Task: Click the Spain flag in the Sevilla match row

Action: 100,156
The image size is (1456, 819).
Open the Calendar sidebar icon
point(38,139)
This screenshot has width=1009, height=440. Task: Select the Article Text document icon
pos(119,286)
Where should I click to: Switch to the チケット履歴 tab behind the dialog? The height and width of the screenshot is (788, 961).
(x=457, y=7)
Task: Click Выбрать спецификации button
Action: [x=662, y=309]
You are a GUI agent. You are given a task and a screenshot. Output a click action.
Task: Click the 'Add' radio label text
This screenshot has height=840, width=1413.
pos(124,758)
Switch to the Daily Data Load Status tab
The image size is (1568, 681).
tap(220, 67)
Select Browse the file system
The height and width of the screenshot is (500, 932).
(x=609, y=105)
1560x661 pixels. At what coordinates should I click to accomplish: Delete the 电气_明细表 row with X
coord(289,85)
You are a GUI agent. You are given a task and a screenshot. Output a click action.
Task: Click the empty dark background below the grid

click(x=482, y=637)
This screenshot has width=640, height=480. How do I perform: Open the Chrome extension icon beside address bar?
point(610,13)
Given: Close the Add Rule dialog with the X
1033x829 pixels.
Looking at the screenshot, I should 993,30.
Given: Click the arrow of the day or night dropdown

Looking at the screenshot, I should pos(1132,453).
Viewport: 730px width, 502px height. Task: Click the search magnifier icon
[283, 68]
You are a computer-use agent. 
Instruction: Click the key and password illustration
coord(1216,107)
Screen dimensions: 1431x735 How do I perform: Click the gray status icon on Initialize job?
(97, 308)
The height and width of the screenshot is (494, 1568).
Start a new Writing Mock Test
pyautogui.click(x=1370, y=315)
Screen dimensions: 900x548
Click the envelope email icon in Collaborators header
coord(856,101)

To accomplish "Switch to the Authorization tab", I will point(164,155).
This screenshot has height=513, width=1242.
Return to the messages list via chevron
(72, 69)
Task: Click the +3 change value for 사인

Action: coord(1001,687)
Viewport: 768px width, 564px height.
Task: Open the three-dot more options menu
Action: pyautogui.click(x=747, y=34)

-----

Assignment:
Reproduce each record exactly, leaving nothing out.

Solution:
Task: Click the Spain flag in the Sevilla match row

Action: 100,156
The image size is (1456, 819).
Open the Calendar sidebar icon
point(38,139)
This screenshot has width=1009, height=440. Task: Select the Article Text document icon
pos(119,286)
Where should I click to: Switch to the チケット履歴 tab behind the dialog? The height and width of the screenshot is (788, 961).
(x=457, y=7)
Task: Click Выбрать спецификации button
Action: [x=662, y=309]
You are a GUI agent. You are given a task and a screenshot. Output a click action.
Task: Click the 'Add' radio label text
This screenshot has height=840, width=1413.
pos(124,758)
Switch to the Daily Data Load Status tab
The image size is (1568, 681).
tap(220, 67)
Select Browse the file system
The height and width of the screenshot is (500, 932).
(x=609, y=105)
1560x661 pixels. At what coordinates should I click to accomplish: Delete the 电气_明细表 row with X
coord(289,85)
You are a GUI agent. You are given a task and a screenshot. Output a click action.
Task: Click the empty dark background below the grid

click(x=482, y=637)
This screenshot has width=640, height=480. How do I perform: Open the Chrome extension icon beside address bar?
point(610,13)
Given: Close the Add Rule dialog with the X
1033x829 pixels.
Looking at the screenshot, I should 993,30.
Given: Click the arrow of the day or night dropdown

Looking at the screenshot, I should pos(1132,453).
Viewport: 730px width, 502px height. Task: Click the search magnifier icon
[283, 68]
You are a computer-use agent. 
Instruction: Click the key and password illustration
coord(1216,107)
Screen dimensions: 1431x735 How do I perform: Click the gray status icon on Initialize job?
(97, 308)
The height and width of the screenshot is (494, 1568).
Start a new Writing Mock Test
pyautogui.click(x=1370, y=315)
Screen dimensions: 900x548
Click the envelope email icon in Collaborators header
coord(856,101)

To accomplish "Switch to the Authorization tab", I will point(164,155).
This screenshot has height=513, width=1242.
Return to the messages list via chevron
(72, 69)
Task: Click the +3 change value for 사인

Action: coord(1001,687)
Viewport: 768px width, 564px height.
Task: Open the three-dot more options menu
Action: pyautogui.click(x=747, y=34)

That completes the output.